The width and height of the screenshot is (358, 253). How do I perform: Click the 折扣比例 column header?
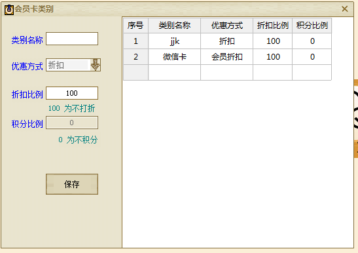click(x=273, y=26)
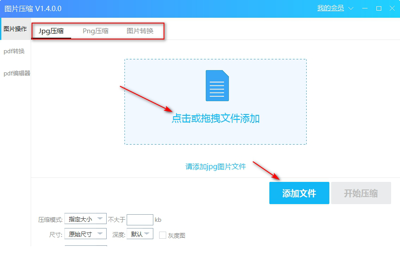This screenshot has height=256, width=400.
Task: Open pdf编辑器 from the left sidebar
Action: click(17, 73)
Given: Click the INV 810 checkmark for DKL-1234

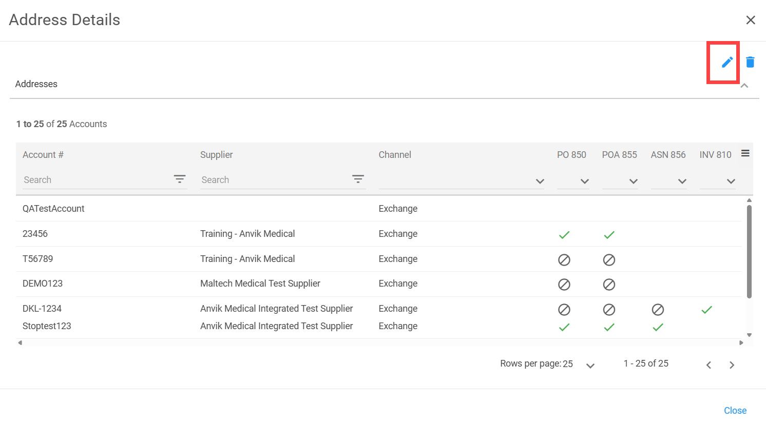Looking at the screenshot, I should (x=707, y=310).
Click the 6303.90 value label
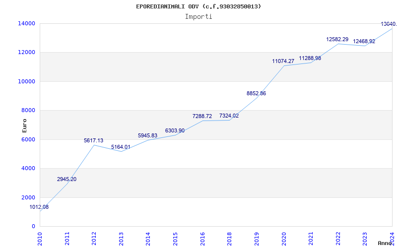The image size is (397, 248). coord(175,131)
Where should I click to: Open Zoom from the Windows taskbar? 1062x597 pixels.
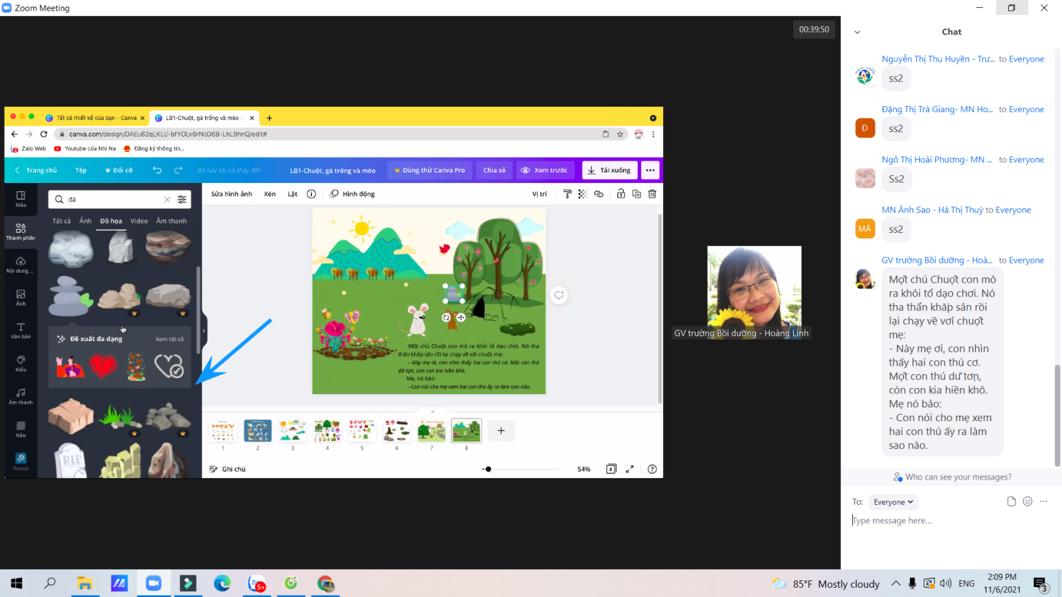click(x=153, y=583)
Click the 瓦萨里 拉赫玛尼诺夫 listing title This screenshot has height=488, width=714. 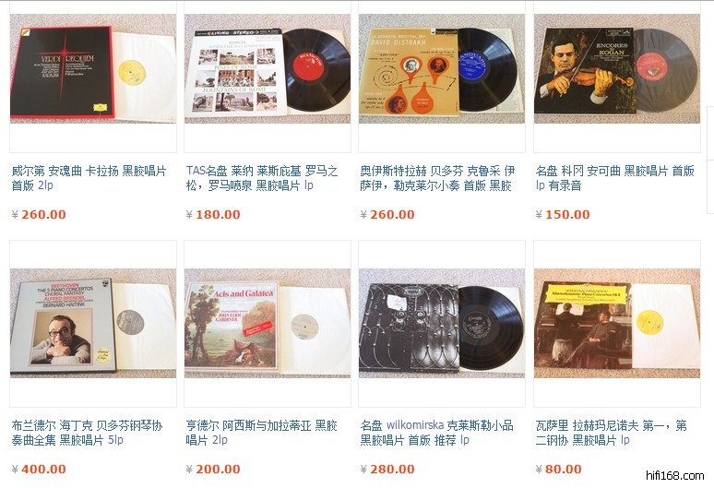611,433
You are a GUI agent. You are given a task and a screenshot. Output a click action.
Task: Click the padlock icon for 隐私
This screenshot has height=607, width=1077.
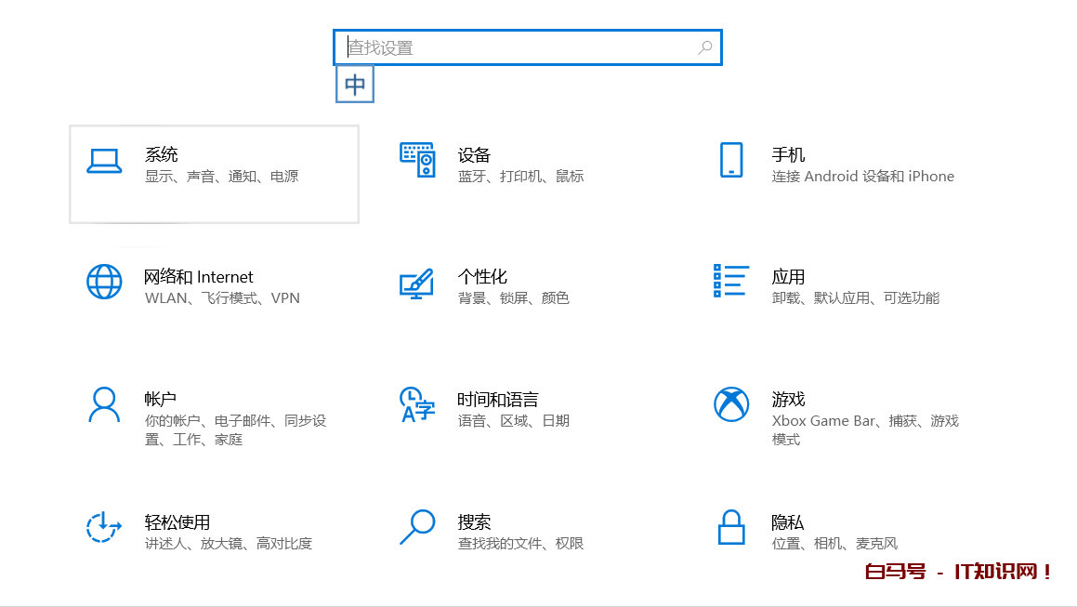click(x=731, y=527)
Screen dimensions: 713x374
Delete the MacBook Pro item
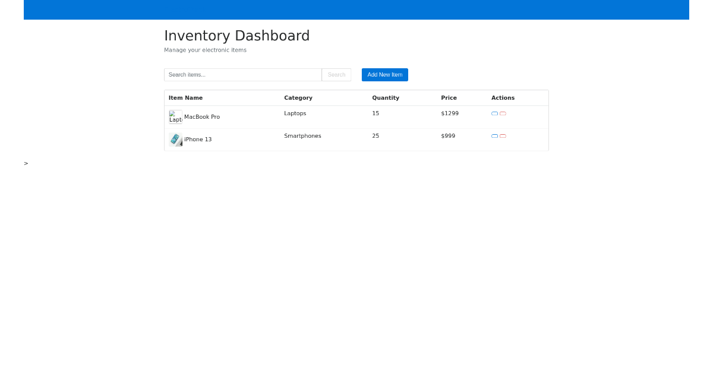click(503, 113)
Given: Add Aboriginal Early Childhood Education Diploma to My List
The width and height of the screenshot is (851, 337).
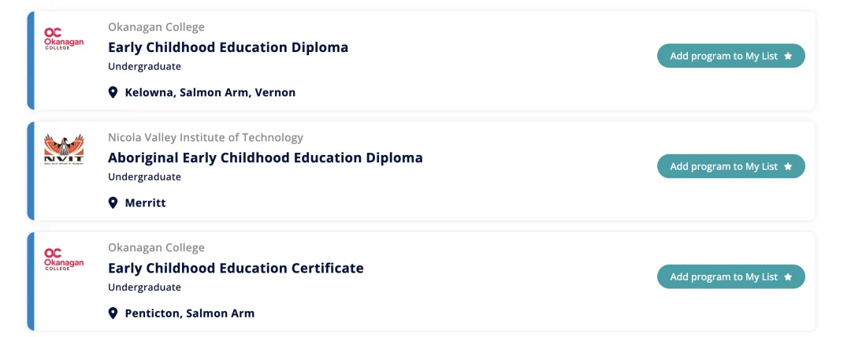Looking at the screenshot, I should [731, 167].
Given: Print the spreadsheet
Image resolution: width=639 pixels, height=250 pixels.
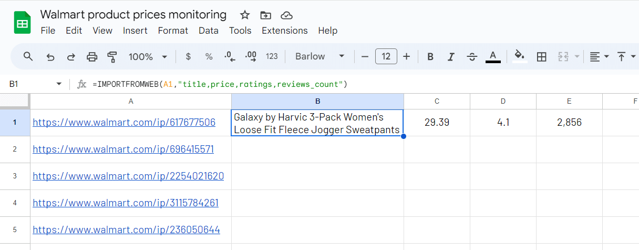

- Exercise description: Once the line containing "Task: Click the padlock icon for 隐私" has been found, write out exactly that line and each one after it through the end of the data, leaving out every picture.

- Result:
Task: Click the padlock icon for 隐私
This screenshot has height=607, width=1077.
click(x=731, y=527)
Screen dimensions: 713x374
Delete the MacBook Pro item
click(503, 113)
Given: Add Aboriginal Early Childhood Education Diploma to My List
The width and height of the screenshot is (851, 337).
Looking at the screenshot, I should [731, 167].
Given: Print the spreadsheet
Image resolution: width=639 pixels, height=250 pixels.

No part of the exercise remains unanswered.